In [None]:
import calendar
import matplotlib.pyplot as plt
import numpy as np
import pandas as pd
import pkg_resources
from scipy.stats import linregress
from sklearn.decomposition import PCA
from sklearn.preprocessing import StandardScaler
from tabulate import tabulate
import types

### Package requirements for reproducibility

In [None]:
def get_imports():
    for name, val in globals().items():
        if isinstance(val, types.ModuleType):
            
            name = val.__name__.split(".")[0]

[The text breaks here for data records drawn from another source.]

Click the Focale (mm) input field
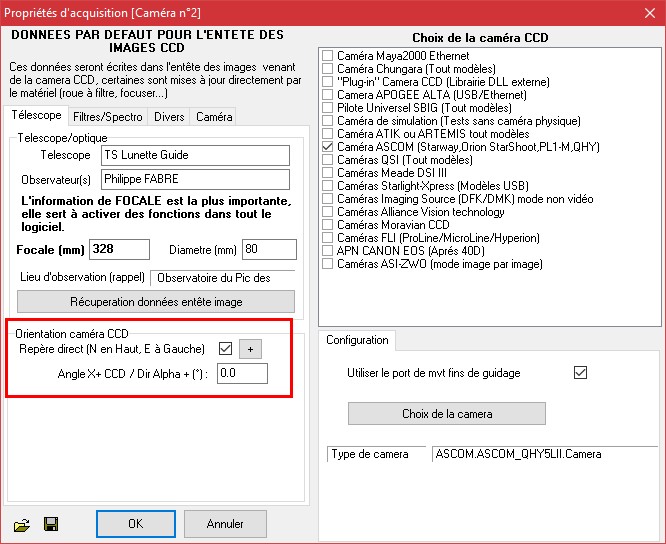The height and width of the screenshot is (544, 666). click(x=119, y=249)
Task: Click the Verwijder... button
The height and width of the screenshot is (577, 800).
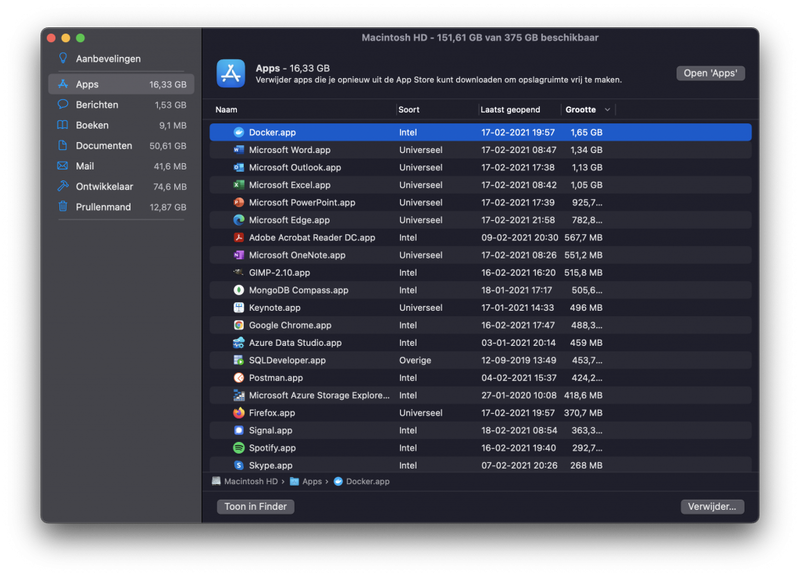Action: (712, 507)
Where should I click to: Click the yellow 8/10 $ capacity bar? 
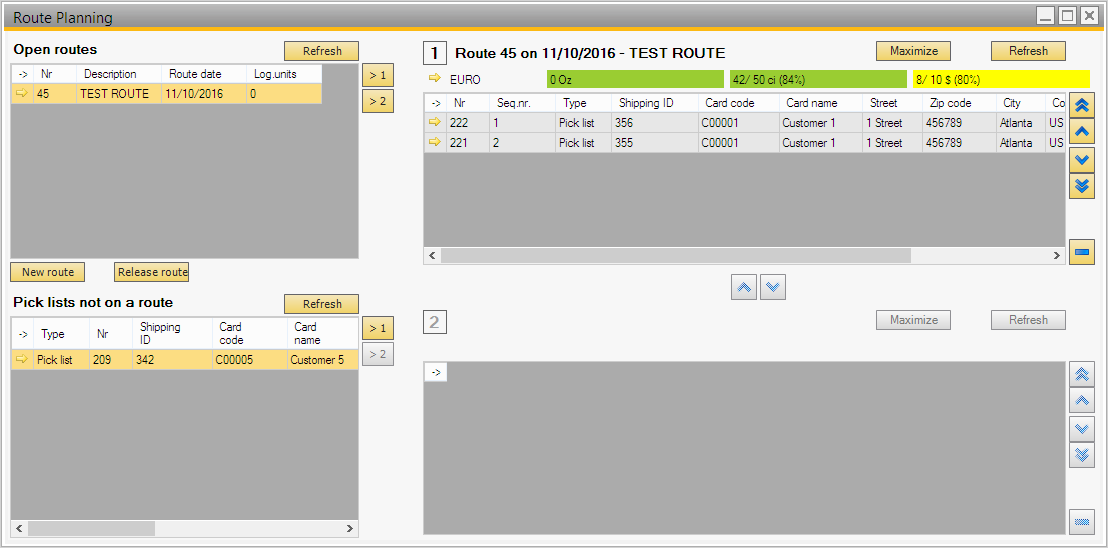1000,79
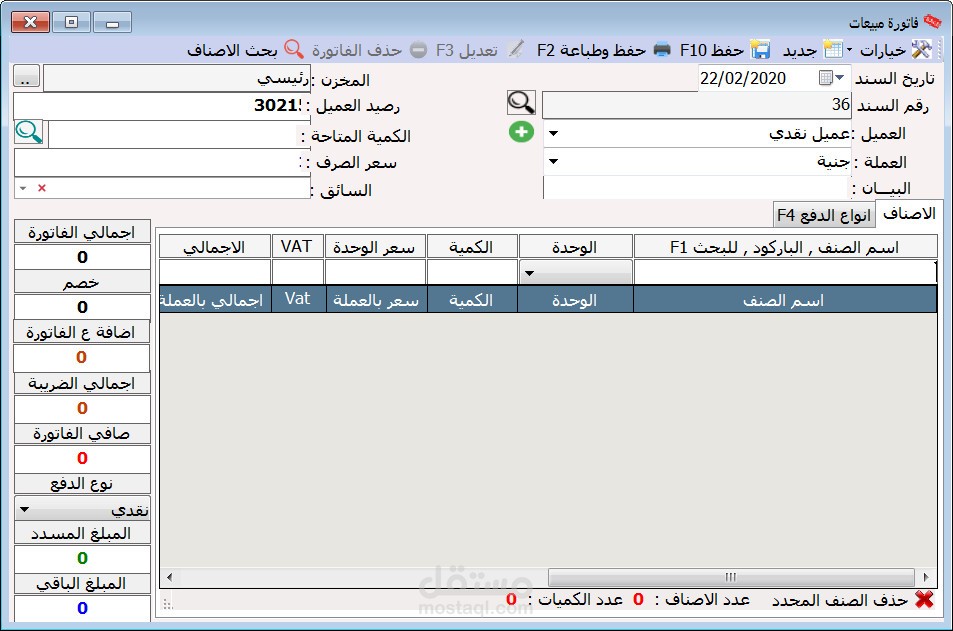Viewport: 953px width, 631px height.
Task: Click red X icon for حذف الصنف المحدد
Action: pos(925,600)
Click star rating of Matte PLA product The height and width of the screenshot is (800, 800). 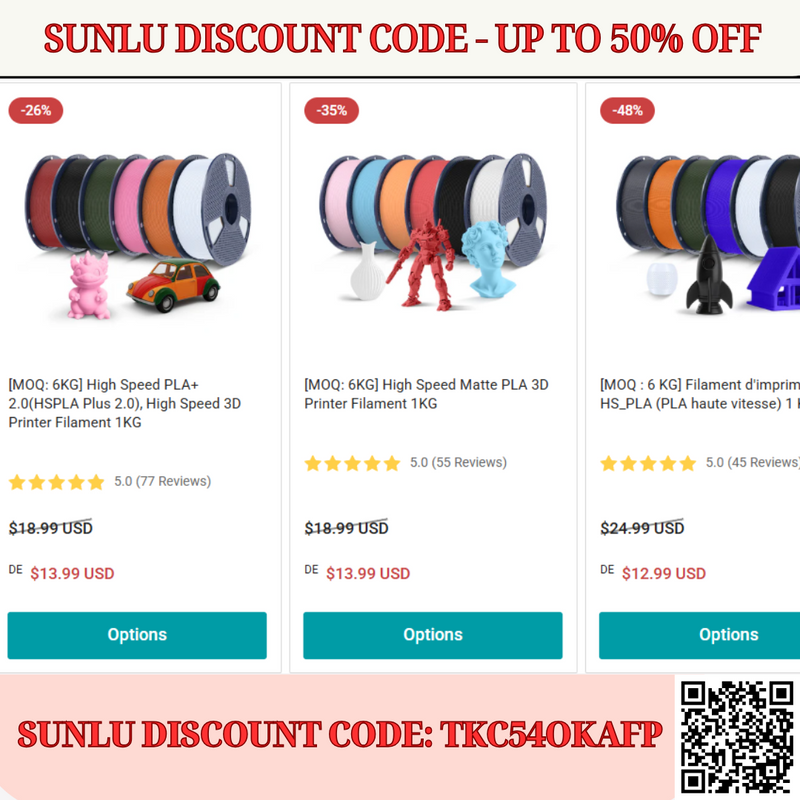352,463
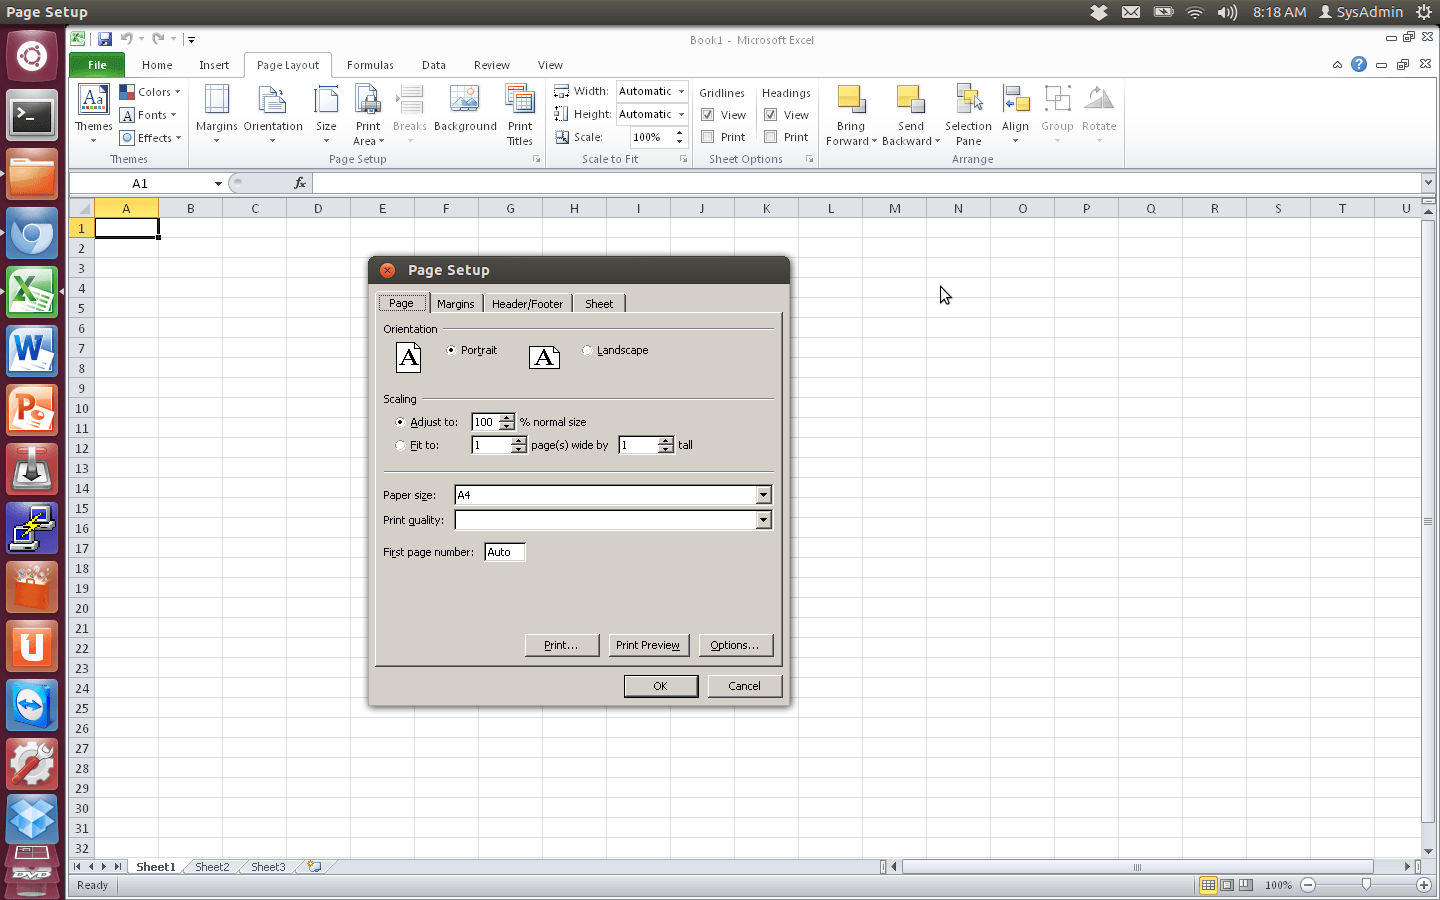Click the Orientation icon in ribbon
The height and width of the screenshot is (900, 1440).
point(272,101)
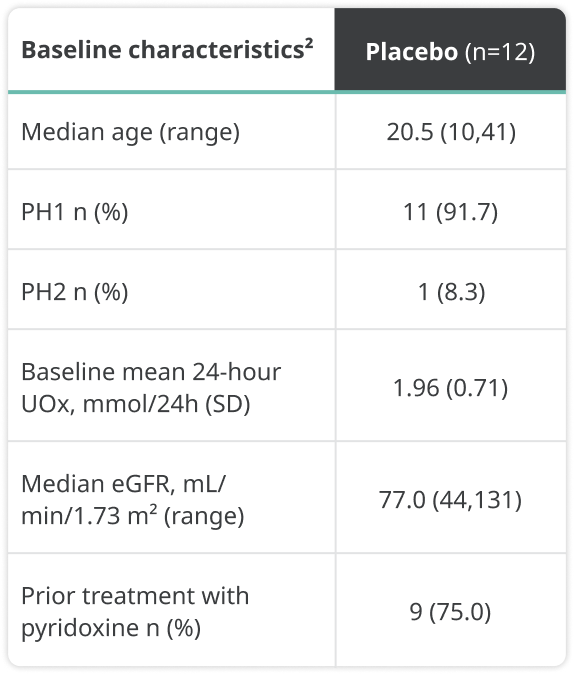Click the text 'mmol/24h (SD)'
Screen dimensions: 574x675
pyautogui.click(x=166, y=404)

        elif isinstance(val, type):
            name = val.__module__.split(".")[0]
            
        poorly_named_packages = {
            "PIL": "Pillow",
            "sklearn": "scikit-learn"
        }
        if name in poorly_named_packages.keys():
            name = poorly_named_packages[name]

        yield name
imports = list(set(get_imports()))

requirements = []
for m in pkg_resources.working_set:
    if m.project_name in imports and m.project_name!="pip":
        requirements.append((m.project_name, m.version))

for r in requirements:
    print("{}=={}".format(*r))

#### Define the initial dataset you'll be working on

In [None]:
SatelliteJuly = pd.read_excel('Data.xlsx',sheet_name='July_sat')
SatelliteJune = pd.read_excel('Data.xlsx',sheet_name='June_sat')
SatelliteMay = pd.read_excel('Data.xlsx',sheet_name='May_sat')
SatelliteApril = pd.read_excel('Data.xlsx',sheet_name='April_satellite')
Bands = pd.read_csv('Sentinel_2A_band.csv',index_col=0,usecols=[0,5,6,7,8,9])
Seed = pd.read_excel('Data.xlsx',sheet_name='Chem_comp_wheat')
Dough = pd.read_excel('Data.xlsx',sheet_name='Dough',usecols=['W','P/L'])
Bread = pd.read_excel('Data.xlsx',sheet_name='Bread',usecols=[2,3,4,5,6,7,8,9,10])

In [None]:
SatelliteData = pd.concat([SatelliteApril,SatelliteMay,SatelliteJune,SatelliteJuly],axis=1)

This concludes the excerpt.